Copy every line of the material below exactly as it appears.

● **Rows of pointing data**

━━━━

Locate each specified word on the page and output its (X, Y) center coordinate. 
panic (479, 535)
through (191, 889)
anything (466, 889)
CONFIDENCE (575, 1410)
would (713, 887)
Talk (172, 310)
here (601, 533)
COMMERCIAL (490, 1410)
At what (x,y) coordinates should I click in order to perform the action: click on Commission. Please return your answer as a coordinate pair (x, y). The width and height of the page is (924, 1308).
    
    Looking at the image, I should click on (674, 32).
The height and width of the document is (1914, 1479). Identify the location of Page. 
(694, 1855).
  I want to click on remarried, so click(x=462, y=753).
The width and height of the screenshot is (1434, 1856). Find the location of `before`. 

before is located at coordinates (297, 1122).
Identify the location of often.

━━━━

● **EXERCISE ANSWER**
Locate each specified word on the page and output its (X, Y) center coordinate. 
panic (479, 535)
through (191, 889)
anything (466, 889)
CONFIDENCE (575, 1410)
would (713, 887)
Talk (172, 310)
here (601, 533)
COMMERCIAL (490, 1410)
At what (x,y) coordinates should I click in order to perform the action: click on Commission. Please return your answer as a coordinate pair (x, y). The width and height of the page is (924, 1308).
    
    Looking at the image, I should click on (674, 32).
The height and width of the document is (1914, 1479). Identify the location of Page. 
(694, 1855).
  I want to click on remarried, so click(x=462, y=753).
The width and height of the screenshot is (1434, 1856). Find the location of `before`. 

before is located at coordinates (297, 1122).
Identify the location of often.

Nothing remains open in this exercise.